** BEGIN PAGE **

First Amendment to Loan Agreement, dated October 22, 2024, by and among the Company, NexPoint Real Estate Capital, LLC, NexPoint Real Estate Opportunities, LLC and NexBank

Contract Categories: Business Finance - Loan Agreements
EX-10.52 5 ex1052firstamendmenttoloan.htm EX-10.52 Document
Exhibit 10.52
FIRST AMENDMENT TO LOAN AGREEMENT
This First Amendment to Loan Agreement (this “Amendment”), dated as of October 22, 2024, is entered into by and among NEXPOINT DIVERSIFIED REAL ESTATE TRUST OPERATING PARTNERSHIP, L.P., a Delaware limited partnership (“NXDTOP”), NEXPOINT REAL ESTATE CAPITAL, LLC, a Delaware limited liability company (“NREC”), and NEXPOINT REAL ESTATE OPPORTUNITIES, LLC, a Delaware limited liability company (“NREO,” together with NXDTOP and NREC, jointly and severally, the “Borrower”), and NEXBANK, its successors and assigns (“Lender”). The Borrower and Lender are each a “Party” and are, collectively, the “Parties”.
RECITALS
WHEREAS, on May 22, 2023, Borrower and Lender entered into that certain Loan Agreement (the “Original Loan Agreement”), as amended by that certain Omnibus Amendment to Loan Documents dated as of November 17, 2023 (the “Omnibus Amendment,” together with the Original Loan Agreement, the “Loan Agreement”; capitalized terms not otherwise defined herein shall have the meanings provided in the Loan Agreement) whereby Lender agreed to provide a loan to Borrower in the original principal amount of $20,000,000.00 (the “Loan”), as evidenced by that certain Promissory Note made by Borrower to Lender in the amount of the Loan (the “Note”);
WHEREAS, in connection with the Loan and in favor of Lender, NEXPOINT DIVERSIFIED REAL ESTATE TRUST, a Delaware statutory trust (the “Guarantor”) entered into that certain Guaranty Agreement dated May 22, 2023 (the “Guaranty”);
WHEREAS, in consideration of the terms set forth in this Amendment, the Borrower has requested and the Lender has agreed to (i) amend the Borrowing Base calculation, and (ii) amend certain definitions and-certain other terms of the Loan Documents as set forth herein and therein.

** END PAGE **
** BEGIN DATA ENTRIES **

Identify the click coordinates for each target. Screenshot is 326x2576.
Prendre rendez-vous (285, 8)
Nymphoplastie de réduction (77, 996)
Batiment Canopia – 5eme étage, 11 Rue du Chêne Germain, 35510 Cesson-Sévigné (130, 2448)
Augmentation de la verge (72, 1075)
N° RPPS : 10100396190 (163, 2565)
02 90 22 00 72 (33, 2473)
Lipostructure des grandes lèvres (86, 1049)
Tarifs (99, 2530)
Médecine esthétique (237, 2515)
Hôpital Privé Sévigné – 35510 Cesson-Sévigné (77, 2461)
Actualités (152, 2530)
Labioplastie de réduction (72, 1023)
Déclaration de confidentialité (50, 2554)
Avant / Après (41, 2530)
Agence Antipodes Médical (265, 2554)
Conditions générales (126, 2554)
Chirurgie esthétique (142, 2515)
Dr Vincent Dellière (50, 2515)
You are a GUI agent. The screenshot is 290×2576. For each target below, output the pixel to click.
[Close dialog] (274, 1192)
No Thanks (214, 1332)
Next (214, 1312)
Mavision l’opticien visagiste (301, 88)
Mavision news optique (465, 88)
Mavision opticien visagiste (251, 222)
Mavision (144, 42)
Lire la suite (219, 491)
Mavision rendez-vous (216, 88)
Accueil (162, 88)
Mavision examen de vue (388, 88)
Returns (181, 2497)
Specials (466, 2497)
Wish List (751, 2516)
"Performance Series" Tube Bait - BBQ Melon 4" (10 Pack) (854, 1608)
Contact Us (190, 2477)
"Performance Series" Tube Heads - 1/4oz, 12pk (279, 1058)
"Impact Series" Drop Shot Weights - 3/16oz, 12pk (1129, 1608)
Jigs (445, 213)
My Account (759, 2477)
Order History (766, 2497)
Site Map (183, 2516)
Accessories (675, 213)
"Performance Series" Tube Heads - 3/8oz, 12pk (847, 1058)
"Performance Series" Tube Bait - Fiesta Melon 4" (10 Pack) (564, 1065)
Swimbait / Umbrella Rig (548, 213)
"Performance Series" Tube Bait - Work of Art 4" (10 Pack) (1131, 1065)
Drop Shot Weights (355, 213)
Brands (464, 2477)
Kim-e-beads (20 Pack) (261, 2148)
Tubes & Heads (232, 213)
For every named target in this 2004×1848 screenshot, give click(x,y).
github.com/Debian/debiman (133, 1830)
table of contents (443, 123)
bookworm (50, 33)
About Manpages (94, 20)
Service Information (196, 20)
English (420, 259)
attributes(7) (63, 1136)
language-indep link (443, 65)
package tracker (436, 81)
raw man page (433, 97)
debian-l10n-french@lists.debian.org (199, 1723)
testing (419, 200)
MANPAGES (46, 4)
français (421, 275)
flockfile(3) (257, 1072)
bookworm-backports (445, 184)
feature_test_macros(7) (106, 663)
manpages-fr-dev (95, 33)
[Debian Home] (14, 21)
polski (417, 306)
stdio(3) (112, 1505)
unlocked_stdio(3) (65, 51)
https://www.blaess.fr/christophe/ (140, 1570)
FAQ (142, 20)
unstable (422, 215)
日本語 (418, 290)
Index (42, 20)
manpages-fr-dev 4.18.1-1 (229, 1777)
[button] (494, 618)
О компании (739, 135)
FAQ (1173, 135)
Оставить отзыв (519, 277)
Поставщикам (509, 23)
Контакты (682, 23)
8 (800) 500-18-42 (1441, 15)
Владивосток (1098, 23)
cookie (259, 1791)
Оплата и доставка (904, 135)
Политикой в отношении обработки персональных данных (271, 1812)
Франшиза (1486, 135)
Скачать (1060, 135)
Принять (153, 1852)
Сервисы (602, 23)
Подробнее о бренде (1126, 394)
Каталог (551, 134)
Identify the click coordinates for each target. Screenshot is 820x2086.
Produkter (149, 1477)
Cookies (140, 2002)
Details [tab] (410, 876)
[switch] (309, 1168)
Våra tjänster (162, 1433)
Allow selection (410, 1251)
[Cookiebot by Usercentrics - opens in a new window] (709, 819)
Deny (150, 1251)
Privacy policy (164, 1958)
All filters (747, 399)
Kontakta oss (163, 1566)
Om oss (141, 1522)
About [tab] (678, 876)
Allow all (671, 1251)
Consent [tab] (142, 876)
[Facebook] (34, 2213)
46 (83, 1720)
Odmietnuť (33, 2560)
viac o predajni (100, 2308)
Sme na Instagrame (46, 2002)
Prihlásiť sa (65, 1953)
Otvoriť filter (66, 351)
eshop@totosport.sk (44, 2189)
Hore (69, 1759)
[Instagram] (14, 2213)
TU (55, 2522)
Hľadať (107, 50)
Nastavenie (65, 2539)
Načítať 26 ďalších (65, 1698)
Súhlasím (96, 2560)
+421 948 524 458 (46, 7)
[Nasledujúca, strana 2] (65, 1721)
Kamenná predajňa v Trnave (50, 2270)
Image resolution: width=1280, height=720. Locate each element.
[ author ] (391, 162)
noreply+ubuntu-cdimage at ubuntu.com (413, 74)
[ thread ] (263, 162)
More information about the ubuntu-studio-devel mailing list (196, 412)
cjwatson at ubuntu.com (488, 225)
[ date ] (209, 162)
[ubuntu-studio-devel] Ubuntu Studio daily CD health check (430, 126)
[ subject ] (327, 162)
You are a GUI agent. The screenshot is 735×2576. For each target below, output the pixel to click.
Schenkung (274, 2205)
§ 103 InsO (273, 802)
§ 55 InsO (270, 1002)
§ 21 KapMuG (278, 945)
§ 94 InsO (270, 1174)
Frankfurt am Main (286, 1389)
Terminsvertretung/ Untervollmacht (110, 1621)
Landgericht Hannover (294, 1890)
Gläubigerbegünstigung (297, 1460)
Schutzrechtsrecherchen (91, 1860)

** END DATA ENTRIES **

- **INSTRUCTION**
For each statement, say whether it agrees with the loan amendment above. Answer yes or no, and quote the words of the text that decide it. 1. The Loan's original principal amount was $20,000,000.00. 2. The Guaranty Agreement is dated October 22, 2024. 3. NREC is a Delaware limited partnership.

- **EXERCISE ANSWER**
1. Yes: "in the original principal amount of $20,000,000.00"
2. No: "Guaranty Agreement dated May 22, 2023"
3. No: "NEXPOINT REAL ESTATE CAPITAL, LLC, a Delaware limited liability company"